## Exercise objective
Print all entries below exactly as they appear.

## Pixel coordinate grounding data

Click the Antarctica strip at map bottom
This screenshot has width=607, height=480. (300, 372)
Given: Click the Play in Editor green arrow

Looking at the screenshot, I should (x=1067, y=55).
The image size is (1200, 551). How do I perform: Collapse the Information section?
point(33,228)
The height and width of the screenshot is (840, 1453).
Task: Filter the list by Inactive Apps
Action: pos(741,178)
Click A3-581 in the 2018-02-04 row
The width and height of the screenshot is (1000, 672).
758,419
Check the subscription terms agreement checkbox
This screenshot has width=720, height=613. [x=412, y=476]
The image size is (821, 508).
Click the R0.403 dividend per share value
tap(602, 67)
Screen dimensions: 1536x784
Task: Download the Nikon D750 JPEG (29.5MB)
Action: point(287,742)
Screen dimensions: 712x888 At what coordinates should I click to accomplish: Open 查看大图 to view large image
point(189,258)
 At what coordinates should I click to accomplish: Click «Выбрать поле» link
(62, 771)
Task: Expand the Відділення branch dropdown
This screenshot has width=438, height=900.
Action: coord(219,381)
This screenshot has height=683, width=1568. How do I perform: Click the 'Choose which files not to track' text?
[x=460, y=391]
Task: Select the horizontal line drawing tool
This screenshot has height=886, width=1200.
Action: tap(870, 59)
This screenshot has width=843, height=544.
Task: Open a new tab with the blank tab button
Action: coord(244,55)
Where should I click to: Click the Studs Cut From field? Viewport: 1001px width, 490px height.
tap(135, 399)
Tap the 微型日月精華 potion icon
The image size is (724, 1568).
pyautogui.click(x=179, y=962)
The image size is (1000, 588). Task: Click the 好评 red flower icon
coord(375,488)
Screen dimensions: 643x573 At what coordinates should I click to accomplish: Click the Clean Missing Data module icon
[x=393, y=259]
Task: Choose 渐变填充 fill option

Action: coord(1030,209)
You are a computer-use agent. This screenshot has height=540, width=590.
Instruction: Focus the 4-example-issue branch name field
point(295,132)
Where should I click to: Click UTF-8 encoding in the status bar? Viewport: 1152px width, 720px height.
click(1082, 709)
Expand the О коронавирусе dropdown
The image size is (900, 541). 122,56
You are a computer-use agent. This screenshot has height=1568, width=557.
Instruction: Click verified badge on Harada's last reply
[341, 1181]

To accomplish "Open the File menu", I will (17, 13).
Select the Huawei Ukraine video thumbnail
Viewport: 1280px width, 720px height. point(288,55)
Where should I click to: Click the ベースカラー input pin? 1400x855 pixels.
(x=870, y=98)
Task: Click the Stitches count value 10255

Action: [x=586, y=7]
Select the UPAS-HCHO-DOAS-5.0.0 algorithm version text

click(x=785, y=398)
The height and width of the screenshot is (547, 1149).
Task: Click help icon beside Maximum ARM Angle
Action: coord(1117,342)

## Reply to the task
Click the Antarctica strip at map bottom
This screenshot has width=607, height=480. (300, 372)
Given: Click the Play in Editor green arrow

Looking at the screenshot, I should (x=1067, y=55).
The image size is (1200, 551). How do I perform: Collapse the Information section?
point(33,228)
The height and width of the screenshot is (840, 1453).
Task: Filter the list by Inactive Apps
Action: pos(741,178)
Click A3-581 in the 2018-02-04 row
The width and height of the screenshot is (1000, 672).
758,419
Check the subscription terms agreement checkbox
This screenshot has width=720, height=613. [x=412, y=476]
The image size is (821, 508).
Click the R0.403 dividend per share value
tap(602, 67)
Screen dimensions: 1536x784
Task: Download the Nikon D750 JPEG (29.5MB)
Action: point(287,742)
Screen dimensions: 712x888 At what coordinates should I click to accomplish: Open 查看大图 to view large image
point(189,258)
 At what coordinates should I click to accomplish: Click «Выбрать поле» link
(62, 771)
Task: Expand the Відділення branch dropdown
This screenshot has width=438, height=900.
Action: coord(219,381)
This screenshot has height=683, width=1568. How do I perform: Click the 'Choose which files not to track' text?
[x=460, y=391]
Task: Select the horizontal line drawing tool
This screenshot has height=886, width=1200.
Action: tap(870, 59)
This screenshot has width=843, height=544.
Task: Open a new tab with the blank tab button
Action: coord(244,55)
Where should I click to: Click the Studs Cut From field? Viewport: 1001px width, 490px height.
tap(135, 399)
Tap the 微型日月精華 potion icon
The image size is (724, 1568).
pyautogui.click(x=179, y=962)
The image size is (1000, 588). Task: Click the 好评 red flower icon
coord(375,488)
Screen dimensions: 643x573 At what coordinates should I click to accomplish: Click the Clean Missing Data module icon
[x=393, y=259]
Task: Choose 渐变填充 fill option

Action: coord(1030,209)
You are a computer-use agent. This screenshot has height=540, width=590.
Instruction: Focus the 4-example-issue branch name field
point(295,132)
Where should I click to: Click UTF-8 encoding in the status bar? Viewport: 1152px width, 720px height.
click(1082, 709)
Expand the О коронавирусе dropdown
The image size is (900, 541). 122,56
You are a computer-use agent. This screenshot has height=1568, width=557.
Instruction: Click verified badge on Harada's last reply
[341, 1181]

To accomplish "Open the File menu", I will (17, 13).
Select the Huawei Ukraine video thumbnail
Viewport: 1280px width, 720px height. point(288,55)
Where should I click to: Click the ベースカラー input pin? 1400x855 pixels.
(x=870, y=98)
Task: Click the Stitches count value 10255

Action: [x=586, y=7]
Select the UPAS-HCHO-DOAS-5.0.0 algorithm version text

click(x=785, y=398)
The height and width of the screenshot is (547, 1149).
Task: Click help icon beside Maximum ARM Angle
Action: coord(1117,342)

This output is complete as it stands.